7. En quatrième lieu, aux termes de l’article 3-1 de la convention internationale relative aux droits de l’enfant : « Dans toutes les décisions qui concernent les enfants, qu’elles soient le fait des institutions publiques ou privées de protection sociale, des tribunaux, des autorités administratives ou des organes législatifs, l’intérêt supérieur de l’enfant doit être une considération primordiale ». Il résulte de ces stipulations, qui peuvent être utilement invoquées à l’appui d’un recours pour excès de pouvoir, que, dans l’exercice de son pouvoir d’appréciation, l’autorité administrative doit accorder une attention primordiale à l’intérêt supérieur des enfants dans toutes les décisions les concernant.
8. Compte tenu de ce qui a été dit au point 6 ci-dessus, et notamment de la circonstance qu’aucun élément ne fait aucun obstacle à la poursuite de la vie familiale dans le pays d’origine de M. A, le préfet de la Loire n’a pas porté atteinte à l’intérêt supérieur de la fille du requérant en refusant de lui délivrer un titre de séjour.

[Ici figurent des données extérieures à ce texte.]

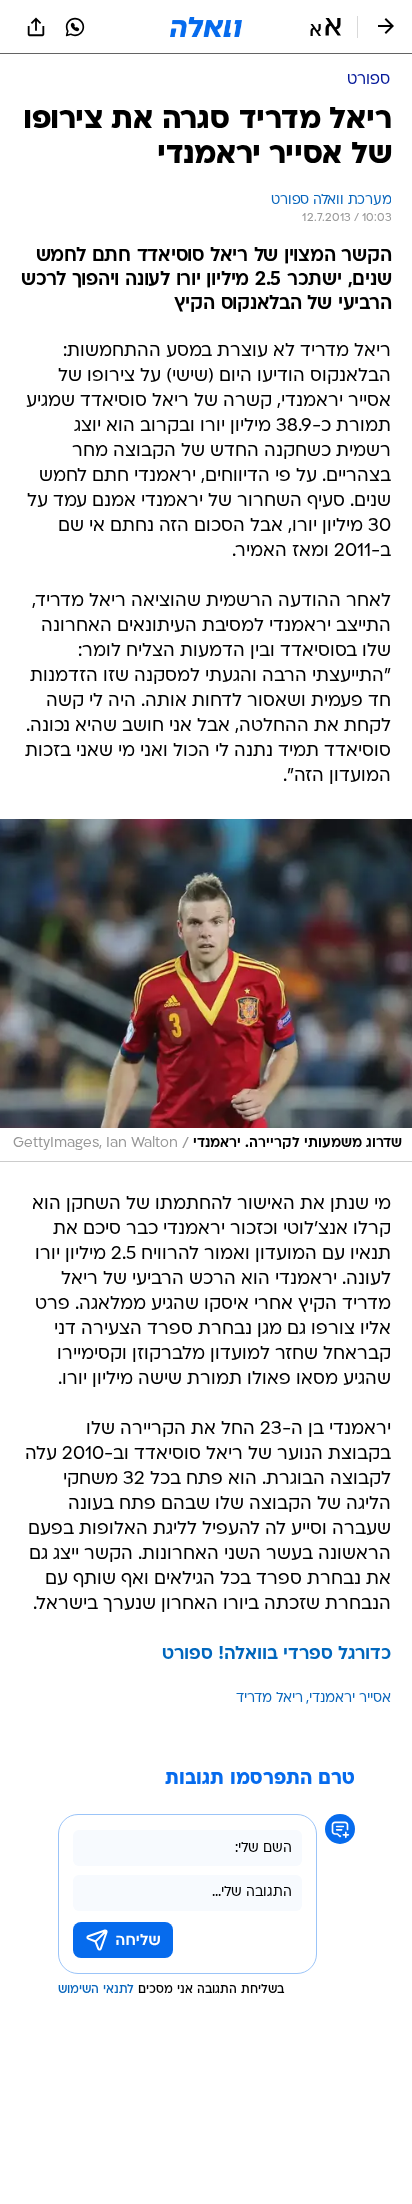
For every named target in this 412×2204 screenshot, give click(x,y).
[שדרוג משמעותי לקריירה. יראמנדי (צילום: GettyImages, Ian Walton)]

Il n’a dès lors pas méconnu les stipulations précitées de l’article 3-1 de la convention internationale relative aux droits de l’enfant.
9. En dernier lieu, M. A ne démontre pas que l’obligation de quitter le territoire français litigieuse est entachée d’illégalité et doit ainsi être annulée. En conséquence, le moyen tiré de ce que la décision fixant le pays de renvoi doit être annulée par voie de conséquence de l’annulation de cette obligation ne peut qu’être écarté.
10. Il résulte de l’ensemble de ce qui précède que M. A n’est pas fondé à soutenir que l’arrêté attaqué est entaché d’illégalité et à en demander l’annulation.
11. L’Etat n’étant pas partie perdante dans la présente instance, les conclusions présentées au titre des dispositions de l’article L. 761-1 du code de justice administrative ne peuvent qu’être rejetées.
DECIDE :
Article 1er : La requête de M. A est rejetée.
Article 2 : Le présent jugement sera notifié à M. B A et au préfet de la Loire.
Délibéré après l’audience du 26 juin 2025, à laquelle siégeaient :
M. Chenevey, président rapporteur,
Mme Marine Flechet, première conseillère,
Mme Marie Chapard, conseillère.
Rendu public par mise à disposition au greffe le 10 juillet 2025.
Le président-rapporteur, L’assesseure la plus ancienne
dans l’ordre du tableau,
J.-P. Chenevey M. C
La greffière,
K. Ninon
La République mande et ordonne au préfet de la Loire, en ce qui le concerne, et à tous commissaires de justice à ce requis, en ce qui concerne les voies de droit commun contre les parties privées, de pourvoir à l’exécution du présent jugement.